Damasio and Blindness
September 17th, 2013 by John Giunta · 6 Comments
Tags: Uncategorized
6 responses so far ↓
Jason Tougaw (he/him/his) // Sep 18th 2013 at 8:57 am
Great question about bodily injury. V.S. Ramachandran has done some interesting work on phantom limb syndrome, and it does seem as though phantom limb syndrome emerges when the brain’s map of the body remains intact even when the body itself is changed. Make sense?
In terms of images: Damasio is careful to define “images” as the experience of any sense, not just sight. It’s a point that’s easy to miss.
Lindsey Roth-Rosen // Sep 18th 2013 at 9:05 am
Jason:
Just saw your post (following Prof. Humphries) I wanted to add that I am a huge groupie of V.S. Ramachandran and I believe you can listen to his findings re: mirror box therapy on RadioLab here: http://www.npr.org/templates/story/story.php?storyId=101788221 .
Just my 2 cents.
Lindsey
Shona Mari Sapphire // Sep 18th 2013 at 9:33 am
John Giunta:
The additive lens through which the existential experience of others, (deemed out of the “normal” realm of physiological, psychological or other function), holds value is so important in this investigation. This brings to mind your observation during Hustvedt’s work about the development of the “autobiographical self” without access to formal language – and the notion that this might take place in other self-expressive/interactive formats such as art. Within this realm of the tenuous understanding of human consciousness and self, there must be other channels through which the brain to body input enters information about “image” formation in the mind – other than the optic communication. Accounting for every variation in human function seems daunting, when the standing of theories is difficult enough to establish with a stable set of variables, however, examining the existence of the “outliers” would seem to add to the validity of the hypothesis in total.
John Giunta // Sep 18th 2013 at 11:20 am
Damasio does touch on sound maps, and goes quite a bit on into the structure of the ear, which I found interesting, but even there it did seem to me that he never specifically addresses sound maps as fully replacing visual maps. See, I agree that an image doesn’t have to be visual, as we aren’t “seeing” the things we imagine, but I do think that his stance is based off a culture of seeing, and that even neural maps of physical sensations can be informed by sight (reductive example but: ever see a little kid fall, scrape their knee, be fine, but then notice the blood and begin to cry? As if there needs to be a conscious realization of the injury via seeing it to react to pain.) Likewise, Damasio doesn’t use blindness or true disability greater than minor injuries, tooth aches, burns, and pain in consideration to body mapping, unless these kinds of things are the rare diseases that he mentions earlier, the ones that greatly alter the brain’s ability to map the body?
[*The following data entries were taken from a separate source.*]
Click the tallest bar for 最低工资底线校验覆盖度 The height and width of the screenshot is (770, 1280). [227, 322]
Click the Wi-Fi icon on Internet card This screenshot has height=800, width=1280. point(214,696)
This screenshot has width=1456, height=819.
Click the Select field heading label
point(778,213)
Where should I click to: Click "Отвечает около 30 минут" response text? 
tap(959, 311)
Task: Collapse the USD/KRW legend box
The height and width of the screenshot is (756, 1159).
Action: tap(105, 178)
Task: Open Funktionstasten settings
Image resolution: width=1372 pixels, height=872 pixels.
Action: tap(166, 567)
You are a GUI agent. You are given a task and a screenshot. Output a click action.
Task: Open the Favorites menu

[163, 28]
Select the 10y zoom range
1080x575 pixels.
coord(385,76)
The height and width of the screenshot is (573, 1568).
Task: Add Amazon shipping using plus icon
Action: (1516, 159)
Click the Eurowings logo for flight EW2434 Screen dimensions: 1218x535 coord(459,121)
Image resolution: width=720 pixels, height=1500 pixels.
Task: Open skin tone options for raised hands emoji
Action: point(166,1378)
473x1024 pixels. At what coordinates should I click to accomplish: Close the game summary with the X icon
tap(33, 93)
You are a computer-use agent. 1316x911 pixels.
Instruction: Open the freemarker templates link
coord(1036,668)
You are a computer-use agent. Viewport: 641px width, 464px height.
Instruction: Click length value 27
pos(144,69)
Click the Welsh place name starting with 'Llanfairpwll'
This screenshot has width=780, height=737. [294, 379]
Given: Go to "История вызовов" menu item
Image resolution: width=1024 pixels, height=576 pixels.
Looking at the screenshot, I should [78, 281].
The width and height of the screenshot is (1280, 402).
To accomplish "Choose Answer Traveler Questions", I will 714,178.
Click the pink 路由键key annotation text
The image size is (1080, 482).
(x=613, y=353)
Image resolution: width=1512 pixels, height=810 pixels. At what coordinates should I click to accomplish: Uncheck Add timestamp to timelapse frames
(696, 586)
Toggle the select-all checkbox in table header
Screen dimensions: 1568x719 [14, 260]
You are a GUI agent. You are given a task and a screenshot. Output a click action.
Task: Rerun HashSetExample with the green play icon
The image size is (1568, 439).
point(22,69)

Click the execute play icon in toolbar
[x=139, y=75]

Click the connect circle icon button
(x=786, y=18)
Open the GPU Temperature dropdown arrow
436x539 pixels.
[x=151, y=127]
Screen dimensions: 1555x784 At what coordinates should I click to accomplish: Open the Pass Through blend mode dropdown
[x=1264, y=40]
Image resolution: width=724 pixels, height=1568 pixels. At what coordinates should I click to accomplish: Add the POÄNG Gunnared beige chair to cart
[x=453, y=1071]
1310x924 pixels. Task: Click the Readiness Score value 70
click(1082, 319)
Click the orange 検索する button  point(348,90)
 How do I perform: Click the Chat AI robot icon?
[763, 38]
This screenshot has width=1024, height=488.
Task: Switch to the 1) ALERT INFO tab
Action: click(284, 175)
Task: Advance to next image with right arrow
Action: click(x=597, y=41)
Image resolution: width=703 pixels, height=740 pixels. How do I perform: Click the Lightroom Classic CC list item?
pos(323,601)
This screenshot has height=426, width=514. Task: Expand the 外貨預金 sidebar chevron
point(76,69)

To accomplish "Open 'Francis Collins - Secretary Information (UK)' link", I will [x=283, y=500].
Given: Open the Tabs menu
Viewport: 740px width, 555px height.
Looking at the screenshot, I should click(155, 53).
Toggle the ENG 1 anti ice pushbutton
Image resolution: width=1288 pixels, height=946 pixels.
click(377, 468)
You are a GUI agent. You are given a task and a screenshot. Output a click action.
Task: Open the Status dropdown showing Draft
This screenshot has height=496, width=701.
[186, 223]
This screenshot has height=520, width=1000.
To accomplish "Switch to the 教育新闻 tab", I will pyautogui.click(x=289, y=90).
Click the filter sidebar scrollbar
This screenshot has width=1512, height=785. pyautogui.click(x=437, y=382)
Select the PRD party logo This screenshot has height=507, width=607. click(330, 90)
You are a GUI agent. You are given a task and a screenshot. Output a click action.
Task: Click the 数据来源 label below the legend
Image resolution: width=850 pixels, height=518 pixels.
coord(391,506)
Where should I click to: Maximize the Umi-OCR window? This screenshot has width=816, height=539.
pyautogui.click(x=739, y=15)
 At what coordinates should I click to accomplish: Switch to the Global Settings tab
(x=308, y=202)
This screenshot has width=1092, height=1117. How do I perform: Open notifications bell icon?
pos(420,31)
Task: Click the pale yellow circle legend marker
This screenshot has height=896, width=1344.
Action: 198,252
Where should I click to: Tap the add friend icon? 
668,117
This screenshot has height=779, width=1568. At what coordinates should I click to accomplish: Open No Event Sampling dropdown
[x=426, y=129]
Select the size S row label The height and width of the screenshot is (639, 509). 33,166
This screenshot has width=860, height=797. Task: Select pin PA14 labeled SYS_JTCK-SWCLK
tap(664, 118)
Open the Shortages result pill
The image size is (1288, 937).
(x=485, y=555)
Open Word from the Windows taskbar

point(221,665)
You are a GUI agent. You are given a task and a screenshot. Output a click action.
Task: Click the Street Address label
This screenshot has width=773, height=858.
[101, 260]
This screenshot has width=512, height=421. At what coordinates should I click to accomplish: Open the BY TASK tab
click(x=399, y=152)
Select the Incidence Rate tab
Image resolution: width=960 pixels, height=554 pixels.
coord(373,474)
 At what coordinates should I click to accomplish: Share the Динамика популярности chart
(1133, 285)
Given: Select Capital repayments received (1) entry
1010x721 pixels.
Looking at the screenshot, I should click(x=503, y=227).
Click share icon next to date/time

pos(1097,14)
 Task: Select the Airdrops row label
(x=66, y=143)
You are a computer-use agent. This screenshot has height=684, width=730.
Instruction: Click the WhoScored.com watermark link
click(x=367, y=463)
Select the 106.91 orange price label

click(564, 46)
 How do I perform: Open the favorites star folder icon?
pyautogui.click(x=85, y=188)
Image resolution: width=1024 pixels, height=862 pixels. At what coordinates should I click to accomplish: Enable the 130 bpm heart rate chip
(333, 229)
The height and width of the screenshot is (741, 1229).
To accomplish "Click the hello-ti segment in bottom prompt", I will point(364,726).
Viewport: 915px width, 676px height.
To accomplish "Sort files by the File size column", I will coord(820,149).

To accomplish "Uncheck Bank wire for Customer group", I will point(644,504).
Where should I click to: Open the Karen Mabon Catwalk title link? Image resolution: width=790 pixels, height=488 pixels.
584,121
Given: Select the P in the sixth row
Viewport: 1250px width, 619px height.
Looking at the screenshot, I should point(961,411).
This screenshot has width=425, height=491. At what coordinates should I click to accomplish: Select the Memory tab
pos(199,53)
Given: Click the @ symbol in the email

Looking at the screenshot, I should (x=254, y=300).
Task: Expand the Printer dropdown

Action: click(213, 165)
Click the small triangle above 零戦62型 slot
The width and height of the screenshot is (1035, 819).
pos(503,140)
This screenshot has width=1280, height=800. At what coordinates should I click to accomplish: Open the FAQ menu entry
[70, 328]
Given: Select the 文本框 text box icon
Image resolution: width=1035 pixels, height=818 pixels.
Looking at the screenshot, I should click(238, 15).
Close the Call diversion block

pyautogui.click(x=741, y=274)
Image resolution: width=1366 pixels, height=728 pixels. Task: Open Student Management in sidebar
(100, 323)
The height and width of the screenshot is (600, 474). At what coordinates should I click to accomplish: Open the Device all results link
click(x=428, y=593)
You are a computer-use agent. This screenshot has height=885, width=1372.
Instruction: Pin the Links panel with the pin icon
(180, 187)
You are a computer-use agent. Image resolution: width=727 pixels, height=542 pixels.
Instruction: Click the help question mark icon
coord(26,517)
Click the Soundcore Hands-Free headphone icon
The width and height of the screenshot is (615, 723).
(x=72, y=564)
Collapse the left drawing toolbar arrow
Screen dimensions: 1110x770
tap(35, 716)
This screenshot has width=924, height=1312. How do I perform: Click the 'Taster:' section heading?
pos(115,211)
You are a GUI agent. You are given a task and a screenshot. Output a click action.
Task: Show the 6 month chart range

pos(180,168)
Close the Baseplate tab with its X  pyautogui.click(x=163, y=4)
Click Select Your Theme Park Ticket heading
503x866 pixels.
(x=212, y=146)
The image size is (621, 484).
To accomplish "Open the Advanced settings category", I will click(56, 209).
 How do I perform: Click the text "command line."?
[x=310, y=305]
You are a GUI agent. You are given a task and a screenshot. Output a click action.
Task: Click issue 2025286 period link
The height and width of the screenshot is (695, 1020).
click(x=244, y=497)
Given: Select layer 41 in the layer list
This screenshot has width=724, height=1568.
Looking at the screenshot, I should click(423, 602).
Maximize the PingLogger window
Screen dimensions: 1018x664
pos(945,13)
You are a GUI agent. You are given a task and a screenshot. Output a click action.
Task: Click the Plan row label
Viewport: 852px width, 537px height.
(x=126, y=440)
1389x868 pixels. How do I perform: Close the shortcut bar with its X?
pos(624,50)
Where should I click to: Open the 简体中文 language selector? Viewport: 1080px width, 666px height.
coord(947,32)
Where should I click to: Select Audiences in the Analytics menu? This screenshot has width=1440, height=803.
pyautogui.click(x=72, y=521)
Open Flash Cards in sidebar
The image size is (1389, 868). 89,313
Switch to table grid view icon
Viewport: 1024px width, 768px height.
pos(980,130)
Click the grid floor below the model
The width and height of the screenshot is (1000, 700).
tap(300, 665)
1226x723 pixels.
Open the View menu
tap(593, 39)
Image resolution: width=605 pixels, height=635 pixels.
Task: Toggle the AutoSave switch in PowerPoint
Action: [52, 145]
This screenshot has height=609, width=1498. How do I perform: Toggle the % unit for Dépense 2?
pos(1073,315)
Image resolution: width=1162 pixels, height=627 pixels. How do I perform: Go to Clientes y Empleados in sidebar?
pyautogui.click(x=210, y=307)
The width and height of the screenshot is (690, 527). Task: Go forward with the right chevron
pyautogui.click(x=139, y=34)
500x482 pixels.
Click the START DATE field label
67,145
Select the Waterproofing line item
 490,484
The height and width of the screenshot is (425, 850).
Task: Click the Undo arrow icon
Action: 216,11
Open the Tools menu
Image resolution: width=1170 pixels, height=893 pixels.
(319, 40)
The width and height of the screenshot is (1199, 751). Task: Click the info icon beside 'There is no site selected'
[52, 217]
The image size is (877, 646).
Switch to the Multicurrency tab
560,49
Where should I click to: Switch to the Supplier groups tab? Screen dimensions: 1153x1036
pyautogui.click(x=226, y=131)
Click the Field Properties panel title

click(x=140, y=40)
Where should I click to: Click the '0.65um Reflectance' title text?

John Giunta // Sep 18th 2013 at 11:22 am
I think phantom limb syndrome is fascinating, but had never heard of Ramachandran, so thanks! Does Damasio account for this kind of false body map?
Jason Tougaw (he/him/his) // Sep 18th 2013 at 2:09 pm
Damasio touches on the work of Ramachandran and others–and his “as-if-body-loop” is one way of explaining what you call here “false body maps,” but he doesn’t spend a lot of time on this. His focus is really on what we might think of as “normative” consciousness.